What you should do ▸
Search the entries for the word "input". Copy each line in which it is found.

Saved entries:
================================
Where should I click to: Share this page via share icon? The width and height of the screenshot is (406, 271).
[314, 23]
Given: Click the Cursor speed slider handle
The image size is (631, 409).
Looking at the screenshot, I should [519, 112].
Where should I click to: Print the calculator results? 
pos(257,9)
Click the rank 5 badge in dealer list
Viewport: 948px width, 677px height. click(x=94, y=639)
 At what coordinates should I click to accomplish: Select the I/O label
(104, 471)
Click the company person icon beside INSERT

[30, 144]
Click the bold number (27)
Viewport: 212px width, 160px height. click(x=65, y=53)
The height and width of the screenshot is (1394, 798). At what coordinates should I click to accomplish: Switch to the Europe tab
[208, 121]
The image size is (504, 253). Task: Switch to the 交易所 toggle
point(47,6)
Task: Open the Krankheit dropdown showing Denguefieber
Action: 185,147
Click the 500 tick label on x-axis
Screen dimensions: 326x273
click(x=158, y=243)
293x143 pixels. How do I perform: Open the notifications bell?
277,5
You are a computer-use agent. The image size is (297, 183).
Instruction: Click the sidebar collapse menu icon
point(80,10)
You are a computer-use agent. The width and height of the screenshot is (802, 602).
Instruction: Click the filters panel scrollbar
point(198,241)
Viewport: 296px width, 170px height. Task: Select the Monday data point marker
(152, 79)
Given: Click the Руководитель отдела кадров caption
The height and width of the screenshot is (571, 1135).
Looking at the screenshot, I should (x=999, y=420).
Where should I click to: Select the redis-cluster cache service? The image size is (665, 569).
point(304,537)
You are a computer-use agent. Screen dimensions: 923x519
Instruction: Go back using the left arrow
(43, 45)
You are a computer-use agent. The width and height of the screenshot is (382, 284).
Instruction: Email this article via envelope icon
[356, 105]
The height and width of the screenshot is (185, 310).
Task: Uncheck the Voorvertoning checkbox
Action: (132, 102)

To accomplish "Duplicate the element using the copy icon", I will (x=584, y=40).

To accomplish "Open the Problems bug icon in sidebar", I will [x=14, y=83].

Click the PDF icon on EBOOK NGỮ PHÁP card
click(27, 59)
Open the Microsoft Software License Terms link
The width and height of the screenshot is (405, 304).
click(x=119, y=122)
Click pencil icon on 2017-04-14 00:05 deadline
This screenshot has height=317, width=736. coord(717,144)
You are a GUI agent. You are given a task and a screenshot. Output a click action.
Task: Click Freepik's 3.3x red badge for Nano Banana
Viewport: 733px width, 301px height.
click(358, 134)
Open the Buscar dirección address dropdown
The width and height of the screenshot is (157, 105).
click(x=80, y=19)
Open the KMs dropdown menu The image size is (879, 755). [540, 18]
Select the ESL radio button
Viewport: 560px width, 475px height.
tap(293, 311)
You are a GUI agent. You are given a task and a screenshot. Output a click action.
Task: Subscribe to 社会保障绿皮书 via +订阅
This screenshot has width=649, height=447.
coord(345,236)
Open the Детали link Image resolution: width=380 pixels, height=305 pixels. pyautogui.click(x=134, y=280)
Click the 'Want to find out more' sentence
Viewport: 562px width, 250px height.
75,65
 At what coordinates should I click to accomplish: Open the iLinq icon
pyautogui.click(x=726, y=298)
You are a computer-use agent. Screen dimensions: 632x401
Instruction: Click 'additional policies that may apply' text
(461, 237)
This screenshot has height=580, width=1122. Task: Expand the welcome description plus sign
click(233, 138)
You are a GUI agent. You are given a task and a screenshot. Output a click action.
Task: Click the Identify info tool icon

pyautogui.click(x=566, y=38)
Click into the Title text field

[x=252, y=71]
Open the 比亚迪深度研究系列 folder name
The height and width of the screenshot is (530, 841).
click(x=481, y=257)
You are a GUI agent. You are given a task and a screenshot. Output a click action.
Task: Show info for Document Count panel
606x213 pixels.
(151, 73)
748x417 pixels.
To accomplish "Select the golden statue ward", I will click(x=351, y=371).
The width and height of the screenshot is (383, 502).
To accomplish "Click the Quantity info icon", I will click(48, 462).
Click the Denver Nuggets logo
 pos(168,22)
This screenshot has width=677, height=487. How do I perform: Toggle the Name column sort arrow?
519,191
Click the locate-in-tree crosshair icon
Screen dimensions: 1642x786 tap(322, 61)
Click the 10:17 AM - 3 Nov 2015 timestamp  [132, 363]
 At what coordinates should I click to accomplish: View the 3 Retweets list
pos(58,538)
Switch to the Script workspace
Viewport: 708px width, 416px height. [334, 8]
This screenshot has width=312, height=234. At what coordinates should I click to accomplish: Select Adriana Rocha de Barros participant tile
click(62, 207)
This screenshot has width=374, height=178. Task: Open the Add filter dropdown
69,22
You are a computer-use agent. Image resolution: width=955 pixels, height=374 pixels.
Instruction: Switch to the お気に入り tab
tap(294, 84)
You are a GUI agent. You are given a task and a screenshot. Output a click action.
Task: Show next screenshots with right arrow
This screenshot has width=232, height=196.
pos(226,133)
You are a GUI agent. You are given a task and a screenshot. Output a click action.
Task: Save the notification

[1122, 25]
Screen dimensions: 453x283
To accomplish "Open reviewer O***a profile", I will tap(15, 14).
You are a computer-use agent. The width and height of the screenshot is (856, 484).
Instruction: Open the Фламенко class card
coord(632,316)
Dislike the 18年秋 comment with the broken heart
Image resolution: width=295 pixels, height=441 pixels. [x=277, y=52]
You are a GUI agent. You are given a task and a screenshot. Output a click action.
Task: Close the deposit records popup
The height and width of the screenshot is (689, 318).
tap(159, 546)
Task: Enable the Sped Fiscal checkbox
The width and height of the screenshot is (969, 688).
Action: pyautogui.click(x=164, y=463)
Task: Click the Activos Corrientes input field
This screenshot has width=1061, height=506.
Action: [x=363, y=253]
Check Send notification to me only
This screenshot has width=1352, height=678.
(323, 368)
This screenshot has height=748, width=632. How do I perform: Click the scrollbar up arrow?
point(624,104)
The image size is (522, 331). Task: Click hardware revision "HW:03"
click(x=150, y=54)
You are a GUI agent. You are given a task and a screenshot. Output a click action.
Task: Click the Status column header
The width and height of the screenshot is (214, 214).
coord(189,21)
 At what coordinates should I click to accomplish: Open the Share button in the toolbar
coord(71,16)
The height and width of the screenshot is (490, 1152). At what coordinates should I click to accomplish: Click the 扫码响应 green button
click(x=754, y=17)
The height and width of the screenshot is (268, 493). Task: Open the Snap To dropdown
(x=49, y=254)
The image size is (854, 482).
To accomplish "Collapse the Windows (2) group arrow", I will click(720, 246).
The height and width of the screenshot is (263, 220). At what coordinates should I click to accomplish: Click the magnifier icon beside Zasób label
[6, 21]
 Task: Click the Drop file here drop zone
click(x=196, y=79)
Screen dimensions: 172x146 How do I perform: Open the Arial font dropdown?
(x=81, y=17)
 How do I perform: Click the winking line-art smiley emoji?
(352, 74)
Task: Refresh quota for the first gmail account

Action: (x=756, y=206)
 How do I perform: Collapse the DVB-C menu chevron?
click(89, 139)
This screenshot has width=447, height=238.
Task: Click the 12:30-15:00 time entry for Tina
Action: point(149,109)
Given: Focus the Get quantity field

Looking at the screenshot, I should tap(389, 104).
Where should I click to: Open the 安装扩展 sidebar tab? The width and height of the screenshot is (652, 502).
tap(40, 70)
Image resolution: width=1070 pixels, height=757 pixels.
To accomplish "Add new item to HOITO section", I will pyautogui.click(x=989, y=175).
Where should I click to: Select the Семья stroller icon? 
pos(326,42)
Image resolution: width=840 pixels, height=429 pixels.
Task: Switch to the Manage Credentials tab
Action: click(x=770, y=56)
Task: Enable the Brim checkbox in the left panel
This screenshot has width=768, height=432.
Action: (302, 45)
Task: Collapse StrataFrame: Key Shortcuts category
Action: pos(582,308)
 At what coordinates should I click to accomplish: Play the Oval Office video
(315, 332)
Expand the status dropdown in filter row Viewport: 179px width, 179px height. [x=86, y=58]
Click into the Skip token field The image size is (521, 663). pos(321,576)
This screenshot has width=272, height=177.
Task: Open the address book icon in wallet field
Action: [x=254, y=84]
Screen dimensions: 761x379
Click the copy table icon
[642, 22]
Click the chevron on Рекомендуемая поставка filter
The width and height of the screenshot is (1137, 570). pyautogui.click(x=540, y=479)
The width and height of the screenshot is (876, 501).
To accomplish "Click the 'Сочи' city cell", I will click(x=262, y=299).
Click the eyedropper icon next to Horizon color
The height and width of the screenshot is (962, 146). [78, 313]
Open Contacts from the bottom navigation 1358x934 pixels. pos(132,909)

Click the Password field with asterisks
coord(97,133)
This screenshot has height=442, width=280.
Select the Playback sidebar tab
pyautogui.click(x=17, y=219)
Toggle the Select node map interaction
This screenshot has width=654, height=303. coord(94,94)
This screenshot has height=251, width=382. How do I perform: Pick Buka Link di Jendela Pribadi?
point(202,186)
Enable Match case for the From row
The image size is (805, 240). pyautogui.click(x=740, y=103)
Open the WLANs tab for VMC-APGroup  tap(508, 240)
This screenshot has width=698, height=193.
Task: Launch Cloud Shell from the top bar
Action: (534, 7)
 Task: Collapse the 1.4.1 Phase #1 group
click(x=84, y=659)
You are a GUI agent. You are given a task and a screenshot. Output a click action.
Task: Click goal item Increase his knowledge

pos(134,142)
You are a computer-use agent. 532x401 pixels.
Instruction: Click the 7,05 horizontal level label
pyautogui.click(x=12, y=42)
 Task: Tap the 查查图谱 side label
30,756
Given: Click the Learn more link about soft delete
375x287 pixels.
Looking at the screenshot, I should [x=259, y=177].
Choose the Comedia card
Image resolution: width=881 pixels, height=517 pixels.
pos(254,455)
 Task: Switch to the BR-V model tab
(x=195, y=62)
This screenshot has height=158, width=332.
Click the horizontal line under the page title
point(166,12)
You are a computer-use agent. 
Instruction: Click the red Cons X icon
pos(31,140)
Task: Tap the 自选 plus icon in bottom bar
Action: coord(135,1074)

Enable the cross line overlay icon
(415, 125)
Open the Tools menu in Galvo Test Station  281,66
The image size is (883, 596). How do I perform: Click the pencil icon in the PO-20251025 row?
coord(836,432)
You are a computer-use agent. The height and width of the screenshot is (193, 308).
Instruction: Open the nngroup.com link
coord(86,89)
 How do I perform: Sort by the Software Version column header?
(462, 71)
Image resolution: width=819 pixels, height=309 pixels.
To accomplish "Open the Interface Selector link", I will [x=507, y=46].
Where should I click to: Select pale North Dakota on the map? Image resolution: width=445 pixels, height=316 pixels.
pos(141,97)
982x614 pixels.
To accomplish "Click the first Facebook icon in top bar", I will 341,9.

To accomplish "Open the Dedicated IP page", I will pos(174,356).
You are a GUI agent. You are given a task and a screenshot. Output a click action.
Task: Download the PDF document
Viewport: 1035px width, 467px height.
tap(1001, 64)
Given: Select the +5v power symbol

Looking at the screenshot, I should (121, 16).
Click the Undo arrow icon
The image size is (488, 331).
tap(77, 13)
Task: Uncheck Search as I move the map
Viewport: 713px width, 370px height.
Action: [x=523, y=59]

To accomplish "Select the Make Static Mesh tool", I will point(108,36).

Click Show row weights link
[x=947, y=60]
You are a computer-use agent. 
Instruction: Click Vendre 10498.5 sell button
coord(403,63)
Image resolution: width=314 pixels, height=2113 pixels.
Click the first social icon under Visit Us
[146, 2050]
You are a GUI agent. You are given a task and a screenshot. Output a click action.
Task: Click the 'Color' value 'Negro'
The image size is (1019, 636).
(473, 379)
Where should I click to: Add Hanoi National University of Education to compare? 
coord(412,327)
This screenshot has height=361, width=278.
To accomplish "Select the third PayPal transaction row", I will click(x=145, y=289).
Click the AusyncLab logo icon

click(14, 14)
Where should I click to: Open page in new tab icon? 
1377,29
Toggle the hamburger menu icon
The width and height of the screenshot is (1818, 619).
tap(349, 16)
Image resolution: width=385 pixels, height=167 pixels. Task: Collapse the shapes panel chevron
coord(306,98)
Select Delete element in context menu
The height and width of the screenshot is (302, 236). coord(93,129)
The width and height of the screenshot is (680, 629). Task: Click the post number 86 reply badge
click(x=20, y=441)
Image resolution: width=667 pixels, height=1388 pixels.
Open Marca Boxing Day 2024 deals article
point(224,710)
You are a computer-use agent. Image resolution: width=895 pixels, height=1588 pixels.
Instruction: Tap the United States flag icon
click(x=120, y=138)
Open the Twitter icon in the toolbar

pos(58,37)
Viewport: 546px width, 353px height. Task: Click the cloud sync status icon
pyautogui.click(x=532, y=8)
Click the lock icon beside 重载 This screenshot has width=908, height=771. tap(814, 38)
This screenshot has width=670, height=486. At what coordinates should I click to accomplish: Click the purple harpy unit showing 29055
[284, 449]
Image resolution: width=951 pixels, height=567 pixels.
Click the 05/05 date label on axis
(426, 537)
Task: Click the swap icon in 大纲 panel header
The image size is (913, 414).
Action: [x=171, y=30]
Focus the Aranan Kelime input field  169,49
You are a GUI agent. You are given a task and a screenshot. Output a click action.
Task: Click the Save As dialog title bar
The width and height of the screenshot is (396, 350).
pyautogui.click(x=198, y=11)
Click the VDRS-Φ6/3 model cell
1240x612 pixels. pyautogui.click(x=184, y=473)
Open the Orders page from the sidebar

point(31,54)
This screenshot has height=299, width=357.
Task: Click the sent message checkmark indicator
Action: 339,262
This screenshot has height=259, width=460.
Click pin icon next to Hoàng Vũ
================================
Result of the task ▸
Task: Click the Activos Corrientes input field
Focus the Aranan Kelime input field  169,49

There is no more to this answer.